After the discovery of Spectre and Meltdown processor vulnerabilities earlier last year that put practically every computer in the world at risk, different classes of Spectre and Meltdown variations surfaced again and again.
Now, a team of security researchers from multiple universities and security firms has discovered different but more dangerous speculative execution side-channel vulnerabilities in Intel CPUs.
The newly discovered flaws could allow attackers to directly steal user-level, as well as system-level secrets from CPU buffers, including user keys, passwords, and disk encryption keys.
Speculative execution is a core component of modern processors design that speculatively executes instructions based on assumptions that are considered likely to be true. If the assumptions come out to be valid, the execution continues, otherwise discarded.
Dubbed Microarchitectural Data Sampling (MDS attacks), the newest class of vulnerabilities consist of four different flaws, which, unlike existing attacks that leak data stored in CPU caches, can leak arbitrary in-flight data from CPU-internal buffers, such as Line Fill Buffers, Load Ports, or Store Buffers.
"The new vulnerabilities can be used by motivated hackers to leak privileged information data from an area of the memory that hardware safeguards deem off-limits. It can be weaponized in highly targeted attacks that would normally require system-wide privileges or deep subversion of the operating system," BitDefender told The Hacker New.
Here's the list of vulnerabilities derive from the newest MDS speculative execution in Intel processors:
- CVE-2018-12126—Microarchitectural Store Buffer Data Sampling (MSBDS), also known as Fallout attack.
- CVE-2018-12130—Microarchitectural Fill Buffer Data Sampling (MFBDS), also known as Zombieload, or RIDL (Rogue In-Flight Data Load).
- CVE-2018-12127—Microarchitectural Load Port Data Sampling (MLPDS), also part of RIDL class of attacks.
- CVE-2019-11091—Microarchitectural Data Sampling Uncacheable Memory (MDSUM), also part of RIDL class of attacks.

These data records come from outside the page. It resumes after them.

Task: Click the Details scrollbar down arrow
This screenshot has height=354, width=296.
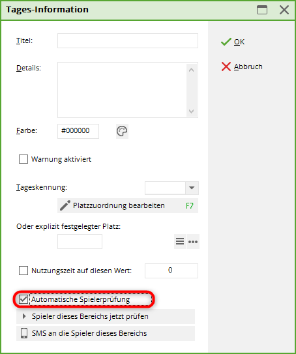Action: (x=192, y=111)
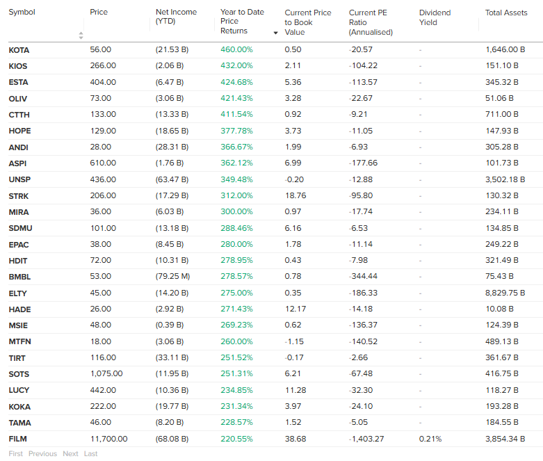
Task: Click the descending arrow in Year to Date column
Action: point(275,33)
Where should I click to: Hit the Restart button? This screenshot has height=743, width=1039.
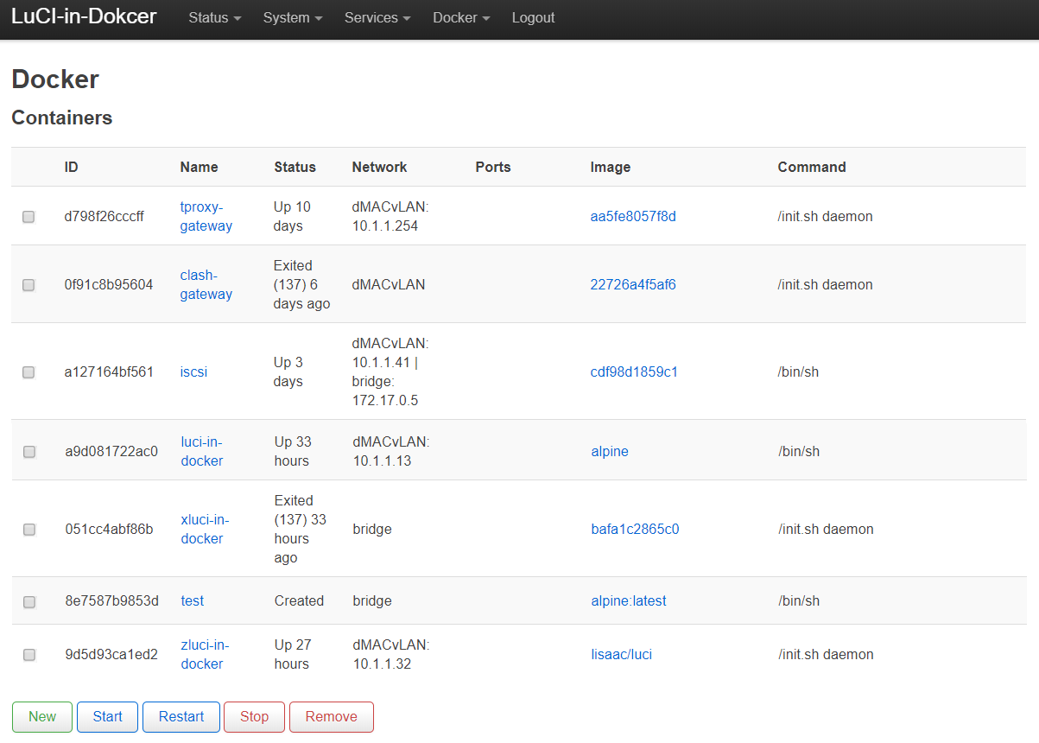click(181, 717)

The Fallout attack is a new transient execution attack that could allow unprivileged user processes to steal information from a previously unexplored microarchitectural component called Store Buffers.
The attack can be used to read data that the operating system recently wrote and also helps to figure out the memory position of the operating system that could be exploited with other attacks.

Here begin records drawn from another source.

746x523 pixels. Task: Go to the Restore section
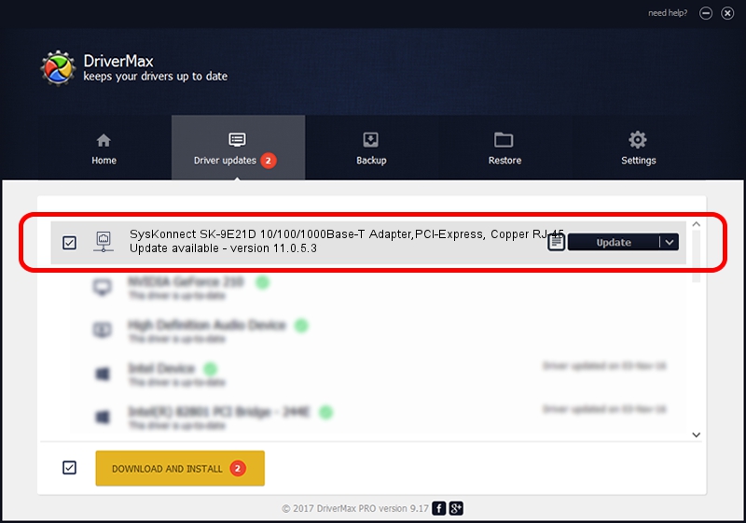click(504, 148)
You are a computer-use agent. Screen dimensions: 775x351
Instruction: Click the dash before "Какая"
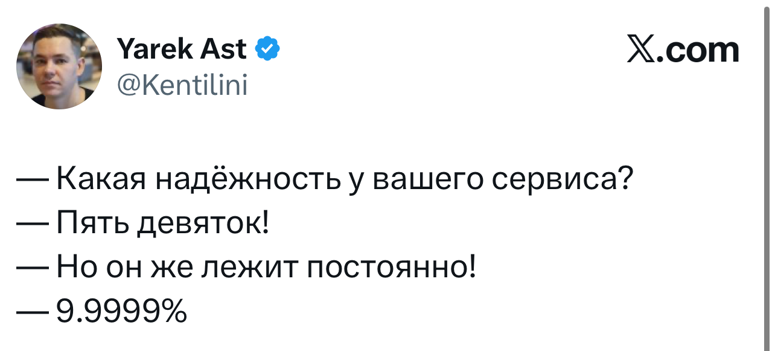[x=33, y=181]
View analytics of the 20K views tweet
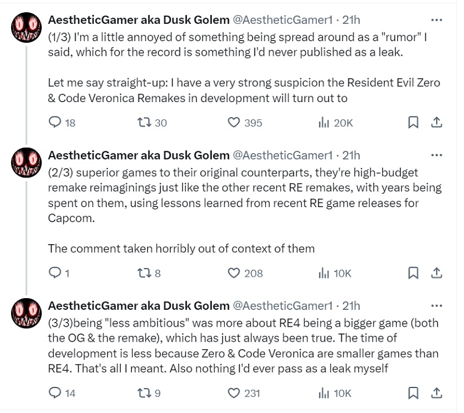This screenshot has height=413, width=464. pyautogui.click(x=324, y=122)
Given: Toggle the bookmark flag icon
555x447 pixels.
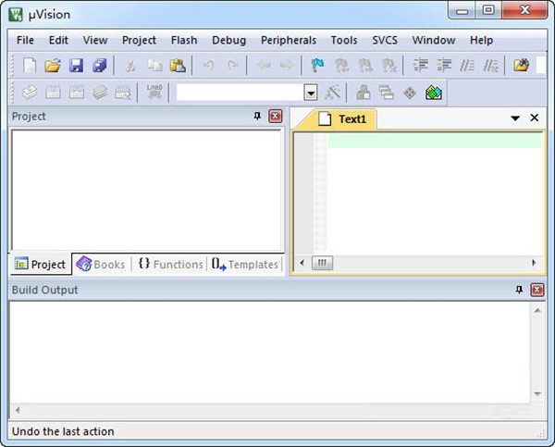Looking at the screenshot, I should (x=317, y=65).
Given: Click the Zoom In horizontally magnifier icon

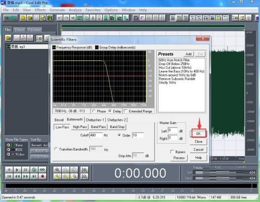Looking at the screenshot, I should [x=57, y=170].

In their proof-of-concept attack, researchers showed how Fallout could be used to break Kernel Address Space Layout Randomization (KASLR), and leak sensitive data written to memory by the operating system kernel.
ZombieLoad attack affects a wide range of desktops, laptops, and cloud computers with Intel processor generations released from 2011 onwards. It can be used to read data that is recently accessed or accessed in parallel on the same processor core.
The ZombieLoad attack does not only work on personal computers to leak information from other applications and the operating system but can also be exploited on virtual machines running in the cloud with common hardware.
"ZombieLoad is furthermore not limited to native code execution, but also works across virtualization boundaries. Hence, virtual machines can attack not only the hypervisor but also different virtual machines running on a sibling logical core," researchers explain.
"We conclude that disabling hyperthreading, in addition to flushing several microarchitectural states during context switches, is the only possible workaround to prevent this extremely powerful attack."
Researchers even made available a tool for Windows and Linux users to test their systems against RIDL and Fallout attacks as well as other speculative execution flaws.
Researchers tested their proof-of-concept exploits against Intel Ivy Bridge, Haswell, Skylake and Kaby Lake microarchitectures as shown in the video demonstrations.
Academics have discovered the MDS vulnerabilities from the Austrian university TU Graz, Vrije Universiteit Amsterdam, the University of Michigan, the University of Adelaide, KU Leuven in Belgium, Worcester Polytechnic Institute, Saarland University in Germany and security firms Cyberus, BitDefender, Qihoo360 and Oracle.
Multiple researchers independently reported Intel of the MSD vulnerabilities starting June 2018, but the Chip giant had asked all the researchers to keep their findings secret, some for more than a year, until the company could come out with fixes for the vulnerabilities.
Intel has now released Microcode Updates (MCU) updates to fix the MDS vulnerabilities in both hardware and software by clearing all data from buffers whenever the CPU crosses a security boundary so that the data can't be leaked or stolen.
Every operating system, virtualization vendor, and other software makers are highly recommended to implement the patch as soon as possible.
AMD and ARM chips are not vulnerable to the MDS attacks, and Intel says that some models of its chip already include hardware mitigations against this flaw.
Apple says it released a fix to address the vulnerability in the macOS Mojave 10.14.5 and Safari updates that were released yesterday.
Microsoft has also released software updates to help mitigate the MDS vulnerabilities. In some cases, the company says installing the updates will have a performance impact.